Re: Math Php question
Posted: Thu Nov 27, 2008 5:49 am
by shurik
mintedjo wrote:Just a thought...
If you are only interested in the greatest distance and the others are not really of any concern then why not simplify the maths to reduce processing.
Addition and subtraction are much faster than multiplications and powers so if you arent interested in the actual distance values and only the one which would evaluate to the largest value then to find the greatest distance you could just do
Code: Select all
(pxls.x - other_pxls.x) + (pxls.y - other_pxls.y)
The distance values will still evaluate to the same order
find the greatest value using this simpler formula and then if you really need to you can apply the full formula to the pixels that genrated the greatest value.

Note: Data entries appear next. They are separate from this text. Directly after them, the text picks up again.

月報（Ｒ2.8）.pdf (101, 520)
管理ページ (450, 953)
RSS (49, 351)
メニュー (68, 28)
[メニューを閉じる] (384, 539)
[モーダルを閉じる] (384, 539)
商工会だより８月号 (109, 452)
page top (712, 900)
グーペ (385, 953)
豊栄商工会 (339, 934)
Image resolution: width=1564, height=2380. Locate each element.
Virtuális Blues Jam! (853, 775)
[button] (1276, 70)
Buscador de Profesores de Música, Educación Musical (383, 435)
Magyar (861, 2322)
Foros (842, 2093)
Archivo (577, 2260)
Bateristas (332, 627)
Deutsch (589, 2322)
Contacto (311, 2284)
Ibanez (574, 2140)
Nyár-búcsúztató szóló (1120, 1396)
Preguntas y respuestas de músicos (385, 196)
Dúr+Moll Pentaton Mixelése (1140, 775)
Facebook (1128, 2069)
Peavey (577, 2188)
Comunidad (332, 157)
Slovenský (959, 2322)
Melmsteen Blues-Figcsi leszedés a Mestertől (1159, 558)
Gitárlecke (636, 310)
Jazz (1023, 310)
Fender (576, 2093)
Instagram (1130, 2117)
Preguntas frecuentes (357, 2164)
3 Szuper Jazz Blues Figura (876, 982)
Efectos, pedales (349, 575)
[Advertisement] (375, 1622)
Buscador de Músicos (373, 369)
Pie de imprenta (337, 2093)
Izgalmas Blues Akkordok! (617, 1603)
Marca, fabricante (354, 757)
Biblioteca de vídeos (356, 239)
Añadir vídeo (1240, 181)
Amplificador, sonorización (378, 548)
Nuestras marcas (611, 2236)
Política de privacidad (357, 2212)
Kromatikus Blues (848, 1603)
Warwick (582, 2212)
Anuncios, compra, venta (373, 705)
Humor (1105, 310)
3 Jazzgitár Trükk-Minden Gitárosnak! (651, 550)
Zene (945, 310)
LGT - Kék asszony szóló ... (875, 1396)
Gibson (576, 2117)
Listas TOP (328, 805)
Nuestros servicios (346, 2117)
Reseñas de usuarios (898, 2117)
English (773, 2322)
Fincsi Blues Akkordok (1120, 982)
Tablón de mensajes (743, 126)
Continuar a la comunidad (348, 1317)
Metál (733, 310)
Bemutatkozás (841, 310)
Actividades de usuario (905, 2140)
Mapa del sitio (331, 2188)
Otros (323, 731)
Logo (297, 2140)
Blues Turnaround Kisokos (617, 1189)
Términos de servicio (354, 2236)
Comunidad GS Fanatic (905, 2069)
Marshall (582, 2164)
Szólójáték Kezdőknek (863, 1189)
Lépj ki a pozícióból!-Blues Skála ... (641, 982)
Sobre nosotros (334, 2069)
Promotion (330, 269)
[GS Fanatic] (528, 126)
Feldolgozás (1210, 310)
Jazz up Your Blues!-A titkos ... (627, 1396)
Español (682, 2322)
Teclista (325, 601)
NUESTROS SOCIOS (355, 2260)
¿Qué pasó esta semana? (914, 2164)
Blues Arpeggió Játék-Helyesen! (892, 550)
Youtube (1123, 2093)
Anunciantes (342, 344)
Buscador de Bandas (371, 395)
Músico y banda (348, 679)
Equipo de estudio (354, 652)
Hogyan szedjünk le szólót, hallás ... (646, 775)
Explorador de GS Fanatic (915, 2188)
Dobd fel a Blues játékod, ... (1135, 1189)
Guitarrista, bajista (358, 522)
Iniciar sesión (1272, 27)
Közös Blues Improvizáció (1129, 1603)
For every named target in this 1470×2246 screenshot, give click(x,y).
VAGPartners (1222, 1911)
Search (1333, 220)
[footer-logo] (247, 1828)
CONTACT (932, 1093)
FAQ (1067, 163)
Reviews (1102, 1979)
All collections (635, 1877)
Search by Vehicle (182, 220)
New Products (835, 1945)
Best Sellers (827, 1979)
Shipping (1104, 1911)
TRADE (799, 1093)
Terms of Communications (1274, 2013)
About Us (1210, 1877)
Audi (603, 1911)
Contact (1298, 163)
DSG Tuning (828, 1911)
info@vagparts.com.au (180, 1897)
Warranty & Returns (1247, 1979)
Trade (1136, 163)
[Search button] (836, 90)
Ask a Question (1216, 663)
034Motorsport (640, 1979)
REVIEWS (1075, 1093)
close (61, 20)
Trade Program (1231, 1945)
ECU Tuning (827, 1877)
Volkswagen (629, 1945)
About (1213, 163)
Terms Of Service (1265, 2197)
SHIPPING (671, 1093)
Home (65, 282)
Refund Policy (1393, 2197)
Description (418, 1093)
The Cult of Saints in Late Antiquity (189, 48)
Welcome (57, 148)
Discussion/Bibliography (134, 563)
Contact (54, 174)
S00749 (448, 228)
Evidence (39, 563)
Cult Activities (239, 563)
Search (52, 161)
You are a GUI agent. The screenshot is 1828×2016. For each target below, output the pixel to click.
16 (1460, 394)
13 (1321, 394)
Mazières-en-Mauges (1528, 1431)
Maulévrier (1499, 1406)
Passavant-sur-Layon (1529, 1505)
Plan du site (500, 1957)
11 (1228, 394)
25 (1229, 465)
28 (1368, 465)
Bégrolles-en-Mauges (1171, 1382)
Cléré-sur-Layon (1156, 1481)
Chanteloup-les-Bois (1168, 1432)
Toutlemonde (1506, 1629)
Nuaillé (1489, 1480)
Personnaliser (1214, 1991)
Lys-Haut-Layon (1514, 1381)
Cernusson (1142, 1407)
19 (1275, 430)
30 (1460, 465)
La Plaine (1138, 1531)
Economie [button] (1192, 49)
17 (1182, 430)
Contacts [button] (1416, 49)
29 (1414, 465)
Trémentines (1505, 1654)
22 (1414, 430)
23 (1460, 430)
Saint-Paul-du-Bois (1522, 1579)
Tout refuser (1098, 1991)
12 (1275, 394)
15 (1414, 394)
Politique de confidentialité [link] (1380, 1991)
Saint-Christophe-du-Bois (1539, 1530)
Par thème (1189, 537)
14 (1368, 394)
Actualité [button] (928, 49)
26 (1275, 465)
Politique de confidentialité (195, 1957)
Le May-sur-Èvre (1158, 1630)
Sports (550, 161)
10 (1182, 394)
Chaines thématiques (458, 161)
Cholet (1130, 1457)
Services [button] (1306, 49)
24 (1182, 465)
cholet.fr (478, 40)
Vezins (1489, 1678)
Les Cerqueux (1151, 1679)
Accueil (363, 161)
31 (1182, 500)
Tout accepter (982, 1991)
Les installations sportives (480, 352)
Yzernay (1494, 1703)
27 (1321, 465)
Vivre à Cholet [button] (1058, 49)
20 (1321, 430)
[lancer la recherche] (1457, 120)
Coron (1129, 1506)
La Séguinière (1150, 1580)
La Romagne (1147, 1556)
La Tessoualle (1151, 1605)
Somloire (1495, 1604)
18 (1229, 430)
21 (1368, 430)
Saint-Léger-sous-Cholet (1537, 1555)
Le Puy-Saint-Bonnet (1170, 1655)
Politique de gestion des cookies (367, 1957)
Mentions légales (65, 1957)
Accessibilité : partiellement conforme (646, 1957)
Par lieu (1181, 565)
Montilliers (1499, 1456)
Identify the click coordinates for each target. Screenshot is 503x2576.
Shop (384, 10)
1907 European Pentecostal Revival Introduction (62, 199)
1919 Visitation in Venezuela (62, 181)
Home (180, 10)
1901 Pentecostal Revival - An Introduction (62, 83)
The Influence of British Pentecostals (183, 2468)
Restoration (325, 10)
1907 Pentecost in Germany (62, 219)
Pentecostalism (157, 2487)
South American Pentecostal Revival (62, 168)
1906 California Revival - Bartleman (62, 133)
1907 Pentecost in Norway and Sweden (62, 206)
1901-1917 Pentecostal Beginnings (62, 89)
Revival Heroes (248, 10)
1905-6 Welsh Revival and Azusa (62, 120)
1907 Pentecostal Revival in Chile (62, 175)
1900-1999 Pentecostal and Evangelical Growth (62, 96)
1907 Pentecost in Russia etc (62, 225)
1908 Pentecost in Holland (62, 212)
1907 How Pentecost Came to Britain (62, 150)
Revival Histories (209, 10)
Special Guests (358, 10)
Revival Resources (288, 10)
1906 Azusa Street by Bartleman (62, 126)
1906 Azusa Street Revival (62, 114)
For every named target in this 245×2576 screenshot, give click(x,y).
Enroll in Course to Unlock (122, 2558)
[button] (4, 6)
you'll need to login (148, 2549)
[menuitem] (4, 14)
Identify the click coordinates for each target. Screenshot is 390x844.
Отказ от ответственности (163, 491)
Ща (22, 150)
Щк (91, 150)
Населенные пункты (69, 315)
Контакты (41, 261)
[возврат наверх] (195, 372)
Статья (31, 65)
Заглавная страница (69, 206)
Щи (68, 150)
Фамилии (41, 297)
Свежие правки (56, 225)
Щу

this is a very clever thought. and it optimizes the calculating process but its still requires to measure all the distants between each point to all the others and its 9,000,000 calculations.
Re: Math Php question
Posted: Thu Nov 27, 2008 5:57 am
by mintedjo
May I ask how long your code takes to run if you do what i suggested?
Just curious how much it helped (if at all)
Also i dont think theres much else you can do to improve the performance if you want to be able to rank all the points. Without comparing every single point with every other single point you can't possibly find the distance between them.
I just realised (and i`m sure you did anyway, but) you will probably need to use abs() on the code i suggested
ie
Re: Math Php question
Posted: Thu Nov 27, 2008 6:01 am
by shurik
without your suggestion it was- 01:56 minutes
now its : 01:07 minutes
almost 40% improvement at run time
but still not enough.
as i said there can be new points added each second...
Re: Math Php question
Posted: Thu Nov 27, 2008 6:05 am
by mintedjo
How many points can be added each second?
could you not calculate the distance for each point as it is inserted?
Re: Math Php question
Posted: Thu Nov 27, 2008 6:09 am
by Eran
Did you try my suggestion? you can easily eliminate some points without calculate all the distances for them.